PROVIDED RECORDS.
--- START ---
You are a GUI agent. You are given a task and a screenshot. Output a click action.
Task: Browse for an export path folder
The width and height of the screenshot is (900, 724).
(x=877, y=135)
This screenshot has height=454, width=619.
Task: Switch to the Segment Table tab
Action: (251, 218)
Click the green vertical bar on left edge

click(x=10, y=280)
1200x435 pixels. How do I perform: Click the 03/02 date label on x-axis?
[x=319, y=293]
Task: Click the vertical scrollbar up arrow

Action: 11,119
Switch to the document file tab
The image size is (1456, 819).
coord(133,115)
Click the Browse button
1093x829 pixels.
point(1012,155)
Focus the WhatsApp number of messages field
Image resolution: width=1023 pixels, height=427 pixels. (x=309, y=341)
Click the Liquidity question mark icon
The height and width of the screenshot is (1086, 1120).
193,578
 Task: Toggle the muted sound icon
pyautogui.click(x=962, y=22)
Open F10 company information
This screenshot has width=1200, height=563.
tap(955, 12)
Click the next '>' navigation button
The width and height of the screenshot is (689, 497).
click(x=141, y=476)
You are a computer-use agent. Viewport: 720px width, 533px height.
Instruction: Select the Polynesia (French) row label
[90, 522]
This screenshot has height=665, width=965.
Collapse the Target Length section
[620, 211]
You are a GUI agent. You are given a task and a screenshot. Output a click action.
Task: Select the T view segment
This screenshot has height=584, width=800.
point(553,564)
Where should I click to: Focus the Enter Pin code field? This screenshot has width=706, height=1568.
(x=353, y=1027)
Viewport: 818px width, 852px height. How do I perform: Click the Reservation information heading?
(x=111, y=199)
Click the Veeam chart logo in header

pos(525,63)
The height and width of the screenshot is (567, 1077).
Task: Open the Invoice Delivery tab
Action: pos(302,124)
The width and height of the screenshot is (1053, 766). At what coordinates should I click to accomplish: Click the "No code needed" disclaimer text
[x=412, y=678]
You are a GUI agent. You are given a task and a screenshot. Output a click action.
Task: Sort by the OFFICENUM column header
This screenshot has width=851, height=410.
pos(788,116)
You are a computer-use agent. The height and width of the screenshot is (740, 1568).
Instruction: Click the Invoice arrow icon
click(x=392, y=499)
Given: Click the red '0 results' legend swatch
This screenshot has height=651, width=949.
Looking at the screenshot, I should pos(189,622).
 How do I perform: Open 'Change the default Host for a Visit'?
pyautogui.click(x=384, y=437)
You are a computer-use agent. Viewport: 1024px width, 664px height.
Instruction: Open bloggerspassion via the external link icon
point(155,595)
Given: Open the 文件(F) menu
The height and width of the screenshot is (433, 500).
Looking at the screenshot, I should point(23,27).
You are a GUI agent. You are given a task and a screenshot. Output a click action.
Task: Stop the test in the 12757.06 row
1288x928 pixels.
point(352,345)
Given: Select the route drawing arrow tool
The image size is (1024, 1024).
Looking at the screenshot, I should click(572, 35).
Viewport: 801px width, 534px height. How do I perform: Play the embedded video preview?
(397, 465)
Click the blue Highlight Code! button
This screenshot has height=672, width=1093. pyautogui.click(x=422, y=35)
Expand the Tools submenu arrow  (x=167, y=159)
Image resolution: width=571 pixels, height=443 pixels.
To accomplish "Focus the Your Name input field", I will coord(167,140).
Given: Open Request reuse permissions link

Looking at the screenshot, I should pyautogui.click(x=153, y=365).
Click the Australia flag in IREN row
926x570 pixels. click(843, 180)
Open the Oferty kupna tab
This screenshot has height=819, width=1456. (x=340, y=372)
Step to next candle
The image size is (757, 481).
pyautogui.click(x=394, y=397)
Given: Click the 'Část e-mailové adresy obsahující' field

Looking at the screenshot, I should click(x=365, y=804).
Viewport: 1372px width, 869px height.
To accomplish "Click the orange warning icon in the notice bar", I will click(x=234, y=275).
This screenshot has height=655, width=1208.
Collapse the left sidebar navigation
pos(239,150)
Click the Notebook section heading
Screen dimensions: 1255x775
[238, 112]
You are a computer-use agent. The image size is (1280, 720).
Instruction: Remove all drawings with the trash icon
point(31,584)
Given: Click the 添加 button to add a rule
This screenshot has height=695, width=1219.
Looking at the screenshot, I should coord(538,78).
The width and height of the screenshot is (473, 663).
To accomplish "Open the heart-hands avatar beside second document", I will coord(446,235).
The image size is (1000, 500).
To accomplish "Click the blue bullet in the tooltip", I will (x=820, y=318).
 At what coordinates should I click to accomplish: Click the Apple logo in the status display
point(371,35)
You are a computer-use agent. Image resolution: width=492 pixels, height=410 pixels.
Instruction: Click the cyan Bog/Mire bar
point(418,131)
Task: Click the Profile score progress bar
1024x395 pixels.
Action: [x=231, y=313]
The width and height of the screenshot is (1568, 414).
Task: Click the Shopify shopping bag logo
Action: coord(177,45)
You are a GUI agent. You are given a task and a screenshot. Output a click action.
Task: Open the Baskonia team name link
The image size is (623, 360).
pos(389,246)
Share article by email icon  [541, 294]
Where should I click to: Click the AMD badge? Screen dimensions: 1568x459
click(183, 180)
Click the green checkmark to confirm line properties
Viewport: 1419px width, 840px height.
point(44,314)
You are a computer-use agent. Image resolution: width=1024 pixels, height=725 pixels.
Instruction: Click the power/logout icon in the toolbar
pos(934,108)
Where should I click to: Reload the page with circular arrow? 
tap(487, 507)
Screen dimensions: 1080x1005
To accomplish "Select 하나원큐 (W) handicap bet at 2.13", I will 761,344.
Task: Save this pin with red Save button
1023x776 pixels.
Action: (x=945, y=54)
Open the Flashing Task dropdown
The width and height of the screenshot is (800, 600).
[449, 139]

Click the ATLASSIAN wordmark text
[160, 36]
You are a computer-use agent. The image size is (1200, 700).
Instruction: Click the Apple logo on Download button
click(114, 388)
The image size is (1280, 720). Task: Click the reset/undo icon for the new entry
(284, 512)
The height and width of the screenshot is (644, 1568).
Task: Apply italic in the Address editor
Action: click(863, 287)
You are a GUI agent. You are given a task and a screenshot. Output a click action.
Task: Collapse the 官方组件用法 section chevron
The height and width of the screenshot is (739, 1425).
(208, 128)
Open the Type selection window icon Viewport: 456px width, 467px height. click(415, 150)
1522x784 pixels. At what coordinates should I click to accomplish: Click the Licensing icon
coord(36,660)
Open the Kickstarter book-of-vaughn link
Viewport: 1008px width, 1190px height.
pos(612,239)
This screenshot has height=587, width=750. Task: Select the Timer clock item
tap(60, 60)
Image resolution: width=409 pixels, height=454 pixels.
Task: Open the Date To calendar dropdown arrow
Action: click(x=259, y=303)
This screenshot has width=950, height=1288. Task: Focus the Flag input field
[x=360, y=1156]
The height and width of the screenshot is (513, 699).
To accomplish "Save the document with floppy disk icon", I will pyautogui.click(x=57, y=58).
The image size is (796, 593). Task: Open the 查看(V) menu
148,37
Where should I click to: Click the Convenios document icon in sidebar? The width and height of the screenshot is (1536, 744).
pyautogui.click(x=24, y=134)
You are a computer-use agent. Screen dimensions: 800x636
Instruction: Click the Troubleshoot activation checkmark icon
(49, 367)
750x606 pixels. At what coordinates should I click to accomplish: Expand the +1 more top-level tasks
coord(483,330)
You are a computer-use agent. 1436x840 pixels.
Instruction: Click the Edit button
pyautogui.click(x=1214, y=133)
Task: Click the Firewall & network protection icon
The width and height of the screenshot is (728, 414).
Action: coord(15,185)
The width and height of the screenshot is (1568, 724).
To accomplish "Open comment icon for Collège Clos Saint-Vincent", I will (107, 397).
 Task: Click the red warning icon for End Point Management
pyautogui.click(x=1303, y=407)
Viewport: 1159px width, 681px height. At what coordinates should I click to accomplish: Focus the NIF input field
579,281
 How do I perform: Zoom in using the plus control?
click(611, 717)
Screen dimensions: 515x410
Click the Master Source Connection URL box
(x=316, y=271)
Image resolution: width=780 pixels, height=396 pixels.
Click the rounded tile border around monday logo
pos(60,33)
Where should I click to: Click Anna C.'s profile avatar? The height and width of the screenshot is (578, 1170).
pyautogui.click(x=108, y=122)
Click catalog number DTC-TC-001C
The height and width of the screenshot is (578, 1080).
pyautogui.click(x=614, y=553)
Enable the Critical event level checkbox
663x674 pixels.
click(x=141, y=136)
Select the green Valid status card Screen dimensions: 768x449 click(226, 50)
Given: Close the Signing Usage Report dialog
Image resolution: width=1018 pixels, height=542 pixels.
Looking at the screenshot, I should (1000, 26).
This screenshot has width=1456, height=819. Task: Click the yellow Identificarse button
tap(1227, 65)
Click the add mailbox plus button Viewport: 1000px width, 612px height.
--- END ---
In the entries above, one line contains "1200x435 pixels. How" and another contains "Click the Liquidity question mark icon". Reproduce exactly those two lines and the lines between them, nothing else.

THE ANSWER.
1200x435 pixels. How do I perform: Click the 03/02 date label on x-axis?
[x=319, y=293]
Task: Click the vertical scrollbar up arrow

Action: 11,119
Switch to the document file tab
The image size is (1456, 819).
coord(133,115)
Click the Browse button
1093x829 pixels.
point(1012,155)
Focus the WhatsApp number of messages field
Image resolution: width=1023 pixels, height=427 pixels. (x=309, y=341)
Click the Liquidity question mark icon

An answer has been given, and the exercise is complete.